▶ _TASK GOAL_: Reproduce the records below exactly, but only between the lines holding "Click the Break Out tool" and "Click the Help text label", inclusive.

━━━━━━━━━━

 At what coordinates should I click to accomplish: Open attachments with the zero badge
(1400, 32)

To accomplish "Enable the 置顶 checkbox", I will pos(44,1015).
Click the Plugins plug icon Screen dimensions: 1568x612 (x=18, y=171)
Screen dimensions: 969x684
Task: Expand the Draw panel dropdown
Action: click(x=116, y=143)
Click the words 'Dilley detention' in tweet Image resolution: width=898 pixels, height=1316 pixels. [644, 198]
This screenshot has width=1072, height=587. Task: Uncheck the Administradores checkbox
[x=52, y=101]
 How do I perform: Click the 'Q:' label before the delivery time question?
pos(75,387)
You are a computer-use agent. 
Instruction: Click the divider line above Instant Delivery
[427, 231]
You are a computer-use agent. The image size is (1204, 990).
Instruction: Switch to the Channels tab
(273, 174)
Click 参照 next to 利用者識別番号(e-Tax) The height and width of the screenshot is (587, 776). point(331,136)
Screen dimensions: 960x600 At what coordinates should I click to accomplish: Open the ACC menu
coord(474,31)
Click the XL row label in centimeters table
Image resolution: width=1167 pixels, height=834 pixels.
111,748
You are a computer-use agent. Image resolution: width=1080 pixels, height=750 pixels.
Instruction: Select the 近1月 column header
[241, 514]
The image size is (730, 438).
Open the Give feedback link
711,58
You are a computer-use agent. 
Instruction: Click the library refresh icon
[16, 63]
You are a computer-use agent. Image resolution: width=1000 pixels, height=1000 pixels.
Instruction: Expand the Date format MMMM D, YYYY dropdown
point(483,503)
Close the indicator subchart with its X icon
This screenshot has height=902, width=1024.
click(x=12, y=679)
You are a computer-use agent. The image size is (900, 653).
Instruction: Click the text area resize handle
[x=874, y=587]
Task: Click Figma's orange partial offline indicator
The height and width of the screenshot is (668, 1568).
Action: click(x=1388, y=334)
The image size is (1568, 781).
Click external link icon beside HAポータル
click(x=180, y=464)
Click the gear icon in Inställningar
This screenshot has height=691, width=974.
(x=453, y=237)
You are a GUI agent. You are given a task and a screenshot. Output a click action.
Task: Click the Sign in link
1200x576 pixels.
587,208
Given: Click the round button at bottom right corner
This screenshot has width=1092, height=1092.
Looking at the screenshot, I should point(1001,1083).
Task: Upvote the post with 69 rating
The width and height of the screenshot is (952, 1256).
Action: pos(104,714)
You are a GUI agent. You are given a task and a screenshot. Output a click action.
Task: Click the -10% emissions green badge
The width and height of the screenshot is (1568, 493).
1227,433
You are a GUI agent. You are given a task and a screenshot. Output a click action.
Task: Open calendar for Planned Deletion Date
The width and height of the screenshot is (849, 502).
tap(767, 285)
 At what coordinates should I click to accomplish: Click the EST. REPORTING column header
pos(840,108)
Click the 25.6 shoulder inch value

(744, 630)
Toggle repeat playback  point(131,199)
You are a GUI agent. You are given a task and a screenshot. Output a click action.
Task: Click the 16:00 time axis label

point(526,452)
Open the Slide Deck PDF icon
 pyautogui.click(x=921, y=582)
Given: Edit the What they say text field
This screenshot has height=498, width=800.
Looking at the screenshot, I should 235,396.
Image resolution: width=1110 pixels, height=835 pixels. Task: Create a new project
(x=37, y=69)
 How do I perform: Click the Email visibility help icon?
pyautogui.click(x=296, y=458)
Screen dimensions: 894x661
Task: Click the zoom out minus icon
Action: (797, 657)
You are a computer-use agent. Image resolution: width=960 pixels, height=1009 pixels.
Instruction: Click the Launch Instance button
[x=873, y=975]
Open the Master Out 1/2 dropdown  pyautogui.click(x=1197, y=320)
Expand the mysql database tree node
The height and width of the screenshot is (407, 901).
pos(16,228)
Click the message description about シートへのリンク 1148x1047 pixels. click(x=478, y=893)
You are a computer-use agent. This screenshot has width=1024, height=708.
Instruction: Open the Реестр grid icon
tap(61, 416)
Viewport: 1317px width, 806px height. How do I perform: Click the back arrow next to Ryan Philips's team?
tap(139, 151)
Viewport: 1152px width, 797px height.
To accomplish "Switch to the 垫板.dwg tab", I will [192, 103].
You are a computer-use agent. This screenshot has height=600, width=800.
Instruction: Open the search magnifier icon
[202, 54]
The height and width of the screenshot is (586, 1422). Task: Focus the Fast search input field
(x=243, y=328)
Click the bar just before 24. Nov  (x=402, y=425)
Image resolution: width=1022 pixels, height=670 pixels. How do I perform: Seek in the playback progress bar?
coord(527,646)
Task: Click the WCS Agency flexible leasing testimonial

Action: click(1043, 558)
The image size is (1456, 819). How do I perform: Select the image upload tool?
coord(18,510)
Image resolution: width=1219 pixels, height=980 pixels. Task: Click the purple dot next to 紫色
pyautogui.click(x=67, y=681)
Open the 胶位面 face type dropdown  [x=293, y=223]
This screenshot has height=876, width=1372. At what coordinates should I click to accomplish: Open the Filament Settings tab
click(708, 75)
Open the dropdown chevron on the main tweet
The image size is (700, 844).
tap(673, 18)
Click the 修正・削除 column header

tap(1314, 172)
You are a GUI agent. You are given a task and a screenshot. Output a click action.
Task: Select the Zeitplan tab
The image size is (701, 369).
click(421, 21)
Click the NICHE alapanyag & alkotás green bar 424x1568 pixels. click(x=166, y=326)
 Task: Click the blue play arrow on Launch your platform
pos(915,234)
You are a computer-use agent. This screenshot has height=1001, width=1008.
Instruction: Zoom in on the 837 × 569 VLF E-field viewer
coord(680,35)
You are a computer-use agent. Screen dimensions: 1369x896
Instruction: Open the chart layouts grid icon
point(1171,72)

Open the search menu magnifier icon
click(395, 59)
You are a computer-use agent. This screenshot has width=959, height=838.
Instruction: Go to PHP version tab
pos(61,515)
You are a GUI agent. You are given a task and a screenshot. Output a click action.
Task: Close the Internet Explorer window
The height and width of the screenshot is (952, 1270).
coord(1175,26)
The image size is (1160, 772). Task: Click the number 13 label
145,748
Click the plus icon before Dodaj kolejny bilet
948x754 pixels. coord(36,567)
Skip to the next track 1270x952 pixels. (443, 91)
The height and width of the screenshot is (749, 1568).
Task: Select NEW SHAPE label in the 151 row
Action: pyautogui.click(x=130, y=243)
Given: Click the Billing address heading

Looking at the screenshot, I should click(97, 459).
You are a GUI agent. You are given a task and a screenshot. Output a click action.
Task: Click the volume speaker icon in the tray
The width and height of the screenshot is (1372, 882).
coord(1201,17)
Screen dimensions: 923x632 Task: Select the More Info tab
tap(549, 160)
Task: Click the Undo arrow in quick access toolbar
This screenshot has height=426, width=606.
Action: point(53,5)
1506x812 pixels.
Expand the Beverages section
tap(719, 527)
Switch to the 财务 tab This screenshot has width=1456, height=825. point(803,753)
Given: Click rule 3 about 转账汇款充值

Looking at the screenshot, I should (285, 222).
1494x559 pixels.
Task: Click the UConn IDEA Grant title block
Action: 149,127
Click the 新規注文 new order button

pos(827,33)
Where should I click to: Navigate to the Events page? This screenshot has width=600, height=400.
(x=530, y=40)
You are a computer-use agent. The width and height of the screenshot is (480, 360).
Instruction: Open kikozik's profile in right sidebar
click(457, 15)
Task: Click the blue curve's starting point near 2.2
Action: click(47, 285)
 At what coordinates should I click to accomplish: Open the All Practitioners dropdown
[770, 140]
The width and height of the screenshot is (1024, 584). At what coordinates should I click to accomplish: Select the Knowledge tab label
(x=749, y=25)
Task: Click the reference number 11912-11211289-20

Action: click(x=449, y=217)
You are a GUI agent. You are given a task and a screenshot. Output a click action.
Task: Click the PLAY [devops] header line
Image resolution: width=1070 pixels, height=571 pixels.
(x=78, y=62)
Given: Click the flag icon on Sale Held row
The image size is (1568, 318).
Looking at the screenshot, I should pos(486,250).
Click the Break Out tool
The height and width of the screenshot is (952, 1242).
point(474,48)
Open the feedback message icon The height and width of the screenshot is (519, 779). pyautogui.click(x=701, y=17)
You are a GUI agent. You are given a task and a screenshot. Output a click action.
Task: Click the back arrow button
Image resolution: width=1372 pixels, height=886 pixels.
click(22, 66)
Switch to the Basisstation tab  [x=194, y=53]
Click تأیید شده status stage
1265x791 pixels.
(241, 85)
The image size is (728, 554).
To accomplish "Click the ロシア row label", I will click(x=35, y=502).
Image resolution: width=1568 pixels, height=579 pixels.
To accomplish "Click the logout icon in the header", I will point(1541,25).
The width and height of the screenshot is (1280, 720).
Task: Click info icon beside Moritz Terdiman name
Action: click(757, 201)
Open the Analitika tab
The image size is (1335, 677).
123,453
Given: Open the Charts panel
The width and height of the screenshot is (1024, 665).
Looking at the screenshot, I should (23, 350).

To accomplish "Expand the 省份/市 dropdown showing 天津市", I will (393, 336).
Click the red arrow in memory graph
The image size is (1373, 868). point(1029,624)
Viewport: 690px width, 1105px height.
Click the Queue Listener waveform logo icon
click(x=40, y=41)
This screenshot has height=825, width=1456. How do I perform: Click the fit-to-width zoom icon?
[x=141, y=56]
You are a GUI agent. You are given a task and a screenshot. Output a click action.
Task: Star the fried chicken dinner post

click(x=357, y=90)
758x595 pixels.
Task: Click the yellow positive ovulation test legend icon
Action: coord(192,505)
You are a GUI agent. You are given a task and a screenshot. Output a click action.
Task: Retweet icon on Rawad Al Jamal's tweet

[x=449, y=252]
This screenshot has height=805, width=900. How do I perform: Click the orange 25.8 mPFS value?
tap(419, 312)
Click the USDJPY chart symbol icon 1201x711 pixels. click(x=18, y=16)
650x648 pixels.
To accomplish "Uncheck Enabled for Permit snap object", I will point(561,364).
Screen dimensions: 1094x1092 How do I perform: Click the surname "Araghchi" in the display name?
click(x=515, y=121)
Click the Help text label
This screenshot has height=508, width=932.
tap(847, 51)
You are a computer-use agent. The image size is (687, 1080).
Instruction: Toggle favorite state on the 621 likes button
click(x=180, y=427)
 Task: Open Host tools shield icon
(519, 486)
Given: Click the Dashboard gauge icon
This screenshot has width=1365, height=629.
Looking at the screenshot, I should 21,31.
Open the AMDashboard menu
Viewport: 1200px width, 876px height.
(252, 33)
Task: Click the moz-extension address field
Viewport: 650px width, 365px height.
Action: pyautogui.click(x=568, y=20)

━━━━━━━━━━

▶ _THE ANSWER_:
Click the Break Out tool
The height and width of the screenshot is (952, 1242).
point(474,48)
Open the feedback message icon The height and width of the screenshot is (519, 779). pyautogui.click(x=701, y=17)
You are a GUI agent. You are given a task and a screenshot. Output a click action.
Task: Click the back arrow button
Image resolution: width=1372 pixels, height=886 pixels.
click(22, 66)
Switch to the Basisstation tab  [x=194, y=53]
Click تأیید شده status stage
1265x791 pixels.
(241, 85)
The image size is (728, 554).
To accomplish "Click the ロシア row label", I will click(x=35, y=502).
Image resolution: width=1568 pixels, height=579 pixels.
To accomplish "Click the logout icon in the header", I will point(1541,25).
The width and height of the screenshot is (1280, 720).
Task: Click info icon beside Moritz Terdiman name
Action: click(757, 201)
Open the Analitika tab
The image size is (1335, 677).
123,453
Given: Open the Charts panel
The width and height of the screenshot is (1024, 665).
Looking at the screenshot, I should (23, 350).

To accomplish "Expand the 省份/市 dropdown showing 天津市", I will (393, 336).
Click the red arrow in memory graph
The image size is (1373, 868). point(1029,624)
Viewport: 690px width, 1105px height.
Click the Queue Listener waveform logo icon
click(x=40, y=41)
This screenshot has height=825, width=1456. How do I perform: Click the fit-to-width zoom icon?
[x=141, y=56]
You are a GUI agent. You are given a task and a screenshot. Output a click action.
Task: Star the fried chicken dinner post

click(x=357, y=90)
758x595 pixels.
Task: Click the yellow positive ovulation test legend icon
Action: coord(192,505)
You are a GUI agent. You are given a task and a screenshot. Output a click action.
Task: Retweet icon on Rawad Al Jamal's tweet

[x=449, y=252]
This screenshot has height=805, width=900. How do I perform: Click the orange 25.8 mPFS value?
tap(419, 312)
Click the USDJPY chart symbol icon 1201x711 pixels. click(x=18, y=16)
650x648 pixels.
To accomplish "Uncheck Enabled for Permit snap object", I will point(561,364).
Screen dimensions: 1094x1092 How do I perform: Click the surname "Araghchi" in the display name?
click(x=515, y=121)
Click the Help text label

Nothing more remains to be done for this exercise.